Loucksv.Luckel

Court of Appeal of California, Second District, Division OneNov 1, 1951
107 Cal.App.2d 217 (Cal. Ct. App. 1951)
107 Cal.App.2d 217236 P.2d 905

Docket No. 18417.

November 1, 1951.

APPEAL from a judgment of the Superior Court of Los Angeles County. A.K. Wylie, Judge. Reversed.

Action to foreclose a trust deed. Judgment for plaintiffs reversed.

Louis Luckel and John F. Poole for Appellant.

Ingram Sharritt and Inez Sharritt for Respondents.


The action herein is one to foreclose a trust deed in the sum of $1,400 executed by the appellant Luckel to one Nellye B. McLachlan, deceased. The trial court found in favor of respondents in the amount claimed, together with interest of $525 and an attorney fee of $350.

In 1942 Luckel had executed a note to Nellye B. McLachlan, secured by a mortgage, in the sum of $700, bearing interest at 7 per cent. On June 15, 1944, McLachlan accepted a new note for $1,400 with 6 per cent interest, secured by the trust deed here involved. It is the appellant's contention that there was no consideration for the execution of the larger note and trust deed other than the former debt of $700, and that the $700 debt had been fully discharged by payment. Appellant claims that the larger amount was inserted to cover any additional loans which might be made, but that no other money was ever advanced by Mrs. McLachlan.

[1] Upon objection of plaintiffs, the trial court excluded evidence offered by appellant to show payments on the ground that a claim for the payments should have been filed against the McLachlan estate. Appellant's brief, however, calls attention to the fact that Luckel was making no demand or claim as a creditor against the estate but was merely offering the evidence for the purpose of showing that the note had been paid.

On this proposition is cited section 440 of the Code of Civil Procedure providing that "When cross-demands have existed between persons under such circumstances that if one had brought an action against the other a counterclaim could have been set up, the two demands shall be deemed compensated in so far as they equal each other, and neither can be deprived thereof by the assignment or death of the other." (Italics added.)

Also cited as authority for appellant's contention that evidence of payment was admissible notwithstanding no claim had been filed against decedent's estate, is Pendleton v. Hellman Com. etc. Bank, 58 Cal.App. 448, 452 [ 208 P. 702], where the court held that a bank's right to apply the amount of a deposit of a deceased depositor to the payment of the depositor's promissory note owned by the bank, where the depositor's estate was insolvent, was not defeated by the bank's failure to file a claim against the estate. In that case the reviewing court said: "But in the case at bar the defense presented is not in the nature of a counterclaim. Its allegations are, in effect, that there exists no indebtedness of the defendant to the plaintiff. The bank is not seeking to collect its note from the decedent's estate."
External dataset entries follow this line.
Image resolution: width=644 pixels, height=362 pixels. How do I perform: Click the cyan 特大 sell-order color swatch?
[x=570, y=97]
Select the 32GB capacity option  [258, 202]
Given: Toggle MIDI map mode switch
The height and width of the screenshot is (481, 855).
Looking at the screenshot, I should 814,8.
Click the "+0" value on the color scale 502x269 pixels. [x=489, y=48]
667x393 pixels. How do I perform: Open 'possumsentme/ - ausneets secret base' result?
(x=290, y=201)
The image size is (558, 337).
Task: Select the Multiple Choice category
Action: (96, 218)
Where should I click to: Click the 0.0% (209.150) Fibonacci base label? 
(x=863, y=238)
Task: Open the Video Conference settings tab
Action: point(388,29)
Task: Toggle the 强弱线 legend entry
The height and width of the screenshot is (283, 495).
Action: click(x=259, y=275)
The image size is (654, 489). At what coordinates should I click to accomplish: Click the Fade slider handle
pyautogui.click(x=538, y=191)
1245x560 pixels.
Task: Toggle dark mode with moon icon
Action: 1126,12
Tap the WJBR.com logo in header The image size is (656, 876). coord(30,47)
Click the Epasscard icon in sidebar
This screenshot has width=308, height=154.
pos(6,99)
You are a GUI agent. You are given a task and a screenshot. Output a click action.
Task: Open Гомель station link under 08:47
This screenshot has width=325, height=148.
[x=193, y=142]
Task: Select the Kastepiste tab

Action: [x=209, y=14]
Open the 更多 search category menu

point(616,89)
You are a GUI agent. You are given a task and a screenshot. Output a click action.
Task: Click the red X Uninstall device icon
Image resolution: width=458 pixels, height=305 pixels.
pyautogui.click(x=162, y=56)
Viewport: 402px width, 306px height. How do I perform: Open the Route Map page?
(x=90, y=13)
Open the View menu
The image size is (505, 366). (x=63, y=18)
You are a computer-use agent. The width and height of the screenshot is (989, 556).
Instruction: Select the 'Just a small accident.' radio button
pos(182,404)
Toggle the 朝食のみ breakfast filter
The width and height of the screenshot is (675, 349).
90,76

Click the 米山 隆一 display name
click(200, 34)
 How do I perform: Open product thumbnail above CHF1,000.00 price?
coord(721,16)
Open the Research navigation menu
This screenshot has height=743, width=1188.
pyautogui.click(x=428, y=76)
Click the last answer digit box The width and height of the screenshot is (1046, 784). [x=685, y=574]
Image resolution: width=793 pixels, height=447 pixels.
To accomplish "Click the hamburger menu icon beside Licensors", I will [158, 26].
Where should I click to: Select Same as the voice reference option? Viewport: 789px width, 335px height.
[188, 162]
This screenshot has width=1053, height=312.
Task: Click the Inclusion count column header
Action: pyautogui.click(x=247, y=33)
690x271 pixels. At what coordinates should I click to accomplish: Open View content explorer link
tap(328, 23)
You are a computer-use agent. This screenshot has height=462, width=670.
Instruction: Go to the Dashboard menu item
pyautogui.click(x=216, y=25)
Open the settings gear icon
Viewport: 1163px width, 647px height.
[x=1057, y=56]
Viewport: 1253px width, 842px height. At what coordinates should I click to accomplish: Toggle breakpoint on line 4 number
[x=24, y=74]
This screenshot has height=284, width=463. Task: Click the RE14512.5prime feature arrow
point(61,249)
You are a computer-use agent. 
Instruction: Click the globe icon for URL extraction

Since it is apparent in the instant case that Luckel was not making any claim against the McLachlan estate but on the contrary was seeking to defeat a money claim made by the estate, and was merely endeavoring to prove payment of the promissory note in question, it would seem that the trial court was in error in not receiving the appellant's relevant evidence on the subject of payment.

[2] The trial court likewise excluded certain checks proffered by the appellant for the purpose of showing payment, on the stated ground that such checks had formerly been made use of as evidence in another proceeding involving a partnership accounting. Without in any manner passing upon the question whether such checks, if received, would have established the payments claimed by the appellant and thus altered the final result, the fact that these checks had been made use of in some other legal proceeding, does not, in and of itself furnish a ground for exclusion in the instant litigation. If relevant to the question whether defendant had paid the debt in full or in part, such checks should have been received in evidence, regardless of their previous use in some other case.

[3] Although, as stressed by respondents, the fact that the note and trust deed continued in the possession of the lender without being cancelled and released undoubtedly raised a presumption that the debt secured had not been paid, such presumption was in no manner conclusive. Bearing in mind that the parties were friends of long standing, it was entirely possible that payment might have been made and that the usual legal safeguards for the protection of the debtor were not taken. [4] This was a question of fact, and a vital issue in regard to which appellant should have been accorded the right to introduce evidence of payment, and this regardless of the weight or sufficiency of such evidence. Whether a different result would have ensued is beside the point. It is likewise immaterial that the record discloses substantial evidence in support of the findings. The errors in restricting appellant's evidence on the subject of payment cannot be deemed harmless.

The judgment is reversed and a new trial ordered.

White, P.J., and Drapeau, J., concurred.

A petition for a rehearing was denied November 20, 1951, and respondents' petition for a hearing by the Supreme Court was denied December 20, 1951.